◆ **Data for processing**:
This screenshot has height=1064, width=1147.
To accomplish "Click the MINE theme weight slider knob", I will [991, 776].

---

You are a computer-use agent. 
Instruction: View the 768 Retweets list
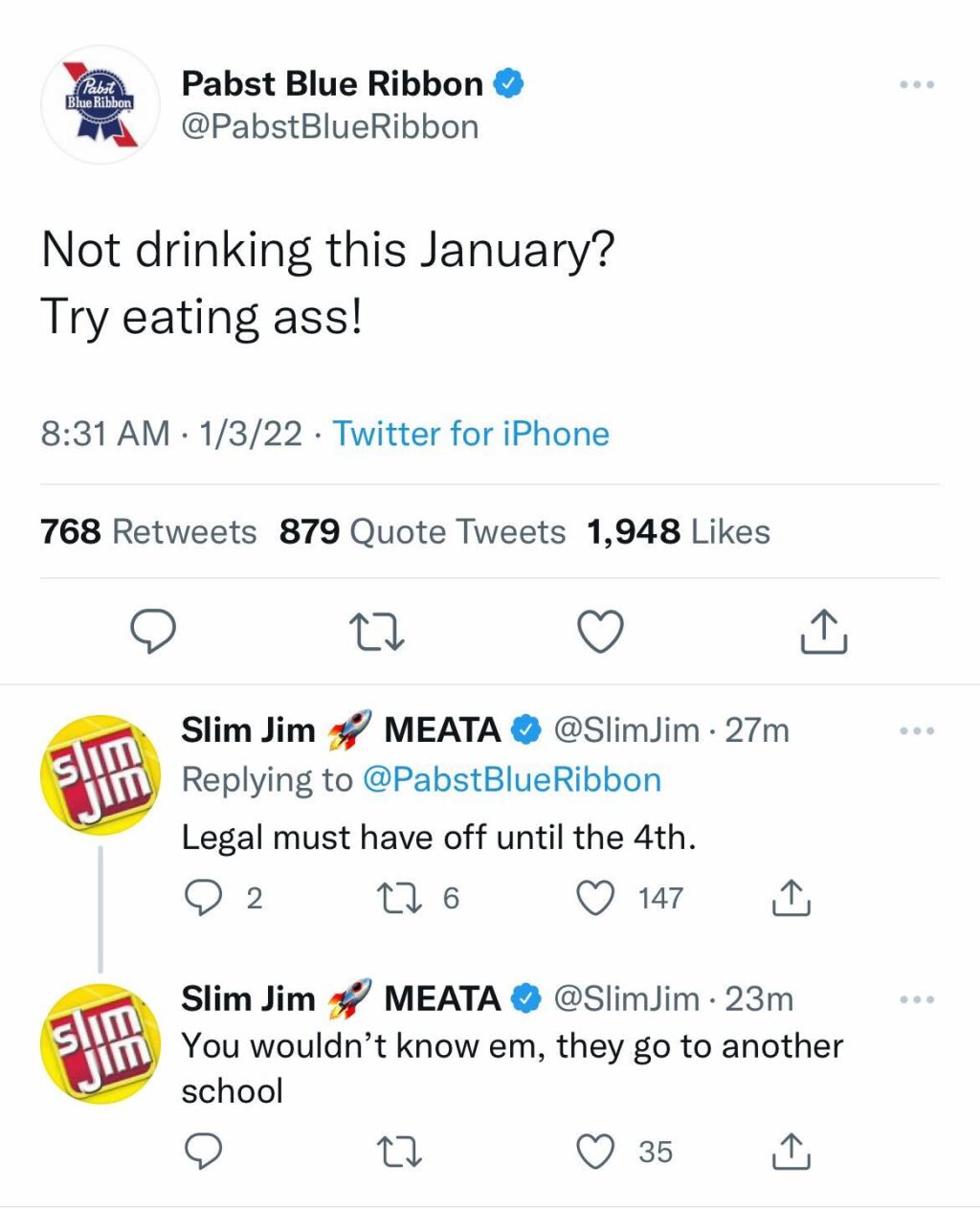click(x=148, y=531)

◆ **Given request**:
Copy out the lines between the one containing "This screenshot has height=1064, width=1147." and the one containing "will [991, 776].", inclusive, reproducing them character for character.

◆ **Result**:
This screenshot has height=1064, width=1147.
To accomplish "Click the MINE theme weight slider knob", I will [991, 776].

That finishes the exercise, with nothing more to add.